Erwähnenswert und relevant auch für Zuweisende ist eine grosse multizentrische internationale Studie unter der Leitung von Bern. Sie untersucht, ob sich Störungen der Impulskontrolle bei Patient:innen mit Parkinson durch eine Tiefe Hirnstimulation (DBS) stärker verbessern lassen als durch eine medikamentöse Therapie.
Daneben laufen verschiedene Studien zur Neurophysiologie bei Bewegungsstörungen. Dies auch mit Nutzung der neuen «brain-sense» Technologie bei Patient:innen mit Tiefer Hirnstimulation (DBS). Dies könnte zukünftig eine individualisierte Behandlung ermöglichen. Geplant sind weitere Studien, die DBS und MRgFUS einbeziehen. Dies betrifft nicht nur Parkinson, sondern auch anderen Tremorformen und Dystonie.
Was motiviert Sie persönlich in Ihrer täglichen Arbeit mit Menschen mit Parkinson und anderen Bewegungsstörungen – und was wünschen Sie sich für die Zukunft des Fachgebiets?

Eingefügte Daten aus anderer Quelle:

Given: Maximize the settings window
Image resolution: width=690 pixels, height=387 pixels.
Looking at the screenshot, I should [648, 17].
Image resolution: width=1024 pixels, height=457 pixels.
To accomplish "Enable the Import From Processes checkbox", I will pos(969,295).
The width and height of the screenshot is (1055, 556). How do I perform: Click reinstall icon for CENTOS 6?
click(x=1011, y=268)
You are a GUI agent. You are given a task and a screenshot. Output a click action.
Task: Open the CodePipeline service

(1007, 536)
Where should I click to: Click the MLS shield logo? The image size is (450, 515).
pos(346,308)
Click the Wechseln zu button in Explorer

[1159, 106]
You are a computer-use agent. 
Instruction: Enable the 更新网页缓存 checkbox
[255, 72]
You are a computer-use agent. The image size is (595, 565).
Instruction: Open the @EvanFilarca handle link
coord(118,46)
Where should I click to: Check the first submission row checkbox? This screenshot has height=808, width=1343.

Die Bewegungsstörungen sind ein sehr spannendes und vielseitiges Teilgebiet der Neurologie. Wir betreuen sowohl ambulante als auch stationäre Patient:innen, führen Operationen (z. B. DBS), Interventionen (z. B. MRgFUS) und Botulinumtoxinsprechstunden durch. Auch andere neurologische Erkrankungen – Infektionen, Entzündungen, Tumore – oder medikamentöse Nebenwirkungen können sich als Bewegungsstörung manifestieren. Diese Vielfalt macht das Gebiet besonders abwechslungsreich. Zudem stehen uns spannende zehn Jahre bevor. Das theoretische Wissen über z. B. Parkinson ist so fortgeschritten, dass ich in den nächsten zehn Jahren mit Therapien rechne, die auch das Fortschreiten der Erkrankung verlangsamen können. Wir werden lernen, die Krankheiten besser genetisch und auch biologisch zu charakterisieren. Auch die symptomatischen Therapien, insbesondere DBS und MRgFUS, werden weiter verbessert und verfeinert.